Published: 05th January 2021
Here's how PassionGuru is helping underprivileged kids pursue their passion online free of cost
Gurugram-based PassionGuru conducts online lessons on dancing, singing and other activities for slum kids served by NGOs. And it's for free!
'What do you want to be when you grow up?' This question has been asked and answered by most of us during our childhood. 'Pilot' some would say, 'Astronaut' would also be echoed and some would even say 'Dancer'. But how many actually go on to live out their passions? Not too many, unfortunately. So imagine, if it is so rare for us (who we are assuming are a privileged lot) to pursue our passions and desires, how difficult will it be for the underprivileged kids? With the very little monetary and other kinds of support they receive, almost everyone is pressured into pursuing a conventional, money-oriented career, essentially smothering their passion. And this was exactly what Avneesh Chhabra thought when he began PassionGuru, an online platform to nurture the passions of underprivileged children.

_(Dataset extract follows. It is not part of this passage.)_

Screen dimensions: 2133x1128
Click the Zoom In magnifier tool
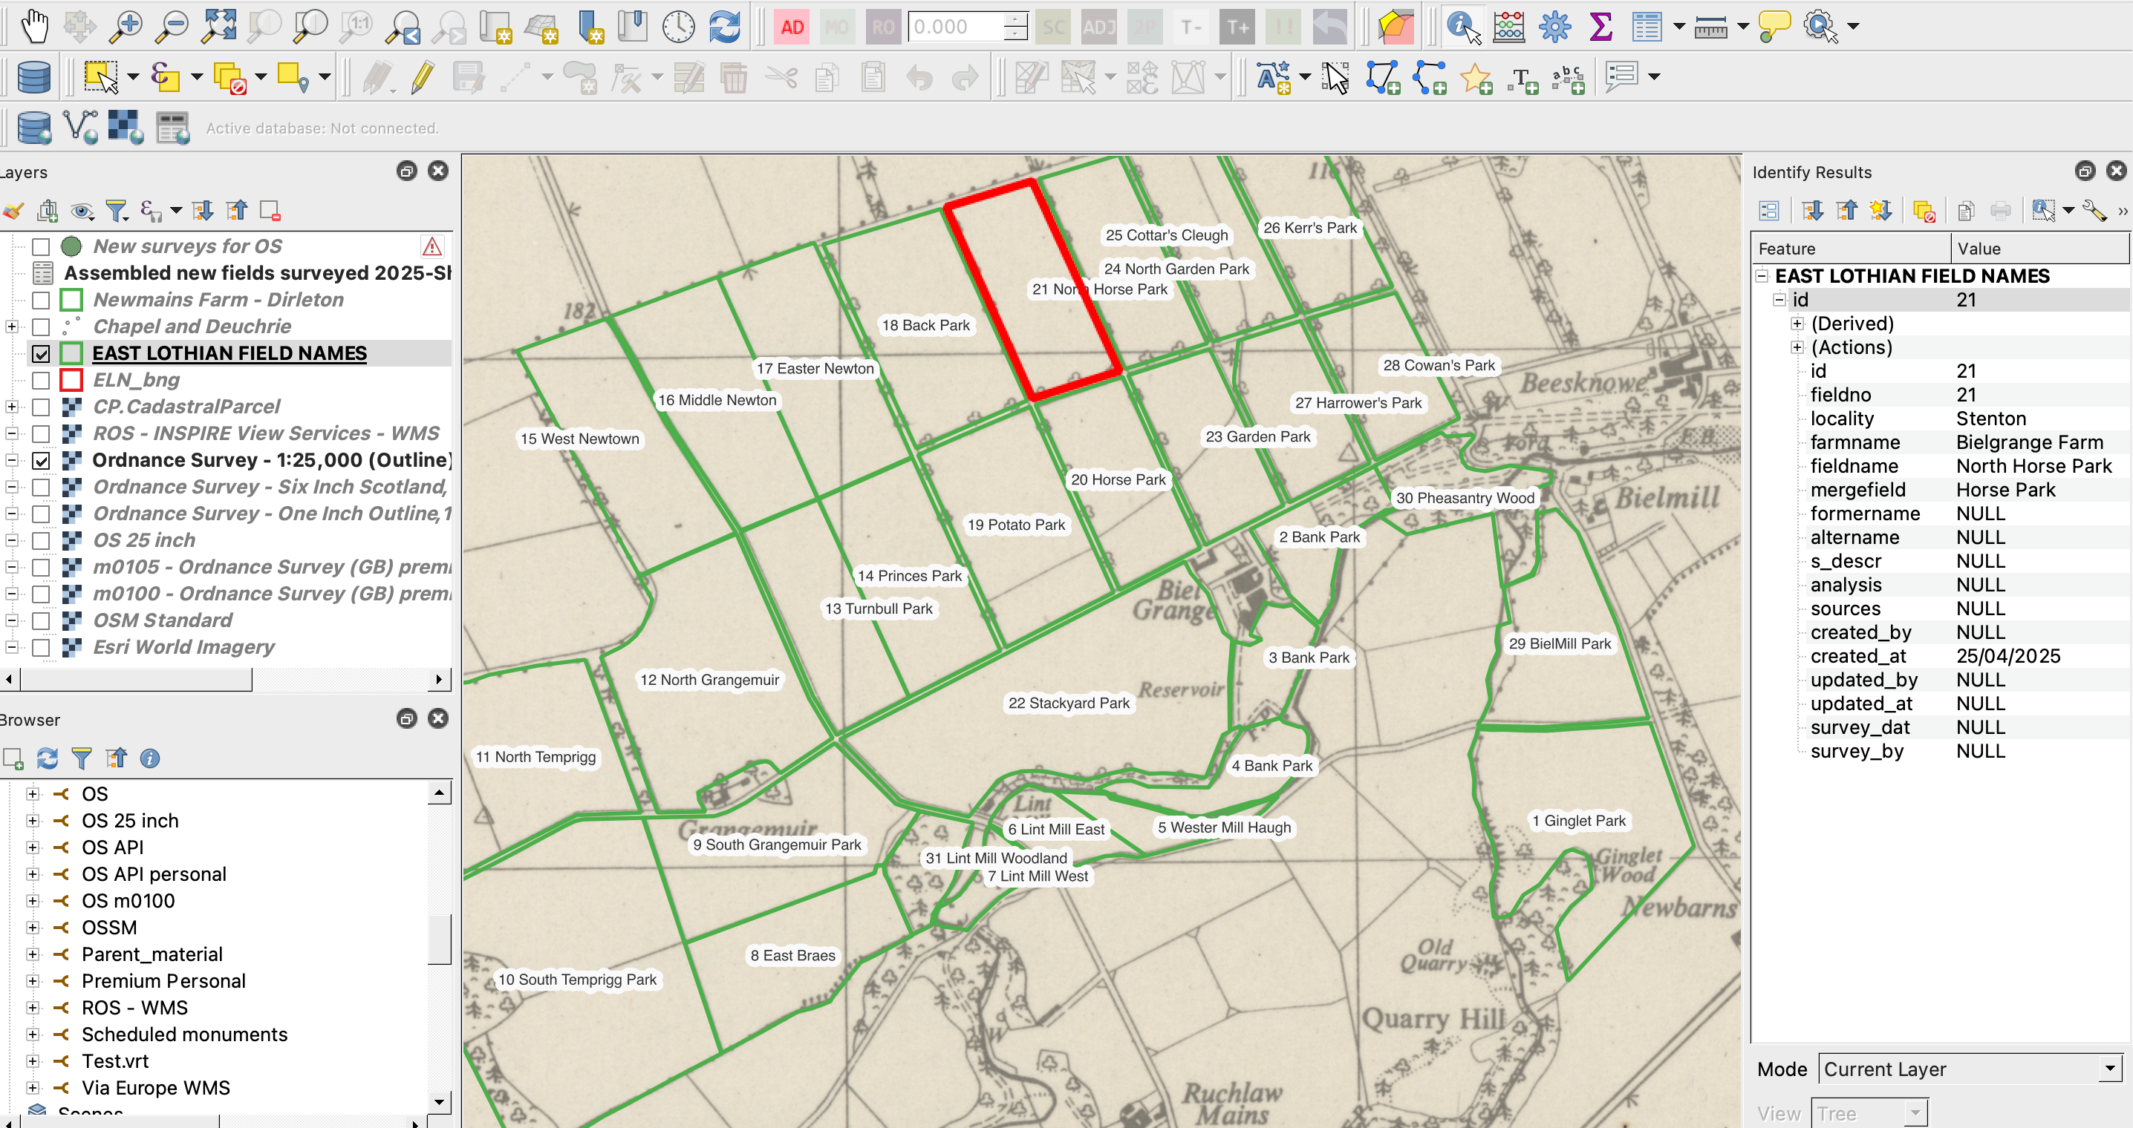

Launched in May, Avneesh's platform conducts online classes for kids being served by NGOs. With over 35 NGOs from ten states collaborating with PassionGuru, several hundreds of kids will now be able to pursue their heart's desires. But how did it actually begin? Avneesh says, "Parents, teachers and everyone else put immense pressure on these children to study and succeed. If they are asked what they want to become when they grow up, the answers usually ranges from 'engineer' to 'doctor', which was the goal that was inculcated by their parents, teachers and even the NGO. But during one of my NGO visits, when I happened to ask the children what they really liked, it opened the door to their passions. I received completely different answers. Some kids wanted to paint, some others wanted to dance. There was even one kid who wanted to build robots and another who wanted to become a hacker." This made Avneesh realise that these kids also have passions that could be pursued.
Avneesh Chhabra, Founder, PassionGuru | Pic: PassionGuru
And so began Avneesh's initiative that he later called PassionGuru when COVID-19 hit — which initially functioned under his first social organisation Qause, a platform that enables NGOs to get an online presence. "Before the pandemic, no NGO would come on a video call readily. We were conducting physical classes, but those were not as regular and were done on a smaller scale. The move online facilitated and regulated the classes — now passion classes are conducted online every day from 4 pm to 6 pm and more kids from different parts of the country can join," says Avneesh, adding, "Kids shouldn't be discouraged from pursuing their passions just because they feel they don't have the rights or means. Singing and dancing just require some time and not a lot of money to learn."
The kids are being mentored by a team of 20. "While some of them are volunteering for the cause, some others are doing paid work. We have also asked celebrities to conduct live classes with the kids," says Avneesh. So, what is it that the kids are learning? Everything from painting, dancing, singing to martial arts. But what about access to phones? Avneesh states, "In most NGOs, someone will have a smartphone and an internet connection. While it is not ideal to make 20 to 25 kids sit in front of one small screen, we are trying to improve the situation. A donation drive is being conducted where anyone can donate their old phones to us and we'll ensure that more kids have access to a screen."
Avneesh and his team have now developed an all-purpose app, which will be launched soon. "Through the app, the kids can not only attend their passion classes but also log their attendance and upload their assignments. Parents and NGOs can also keep a track of the students and their progress. This creates a real-time account and makes it easier for the NGOs to show the work they have done in their annual report as well," says Avneesh.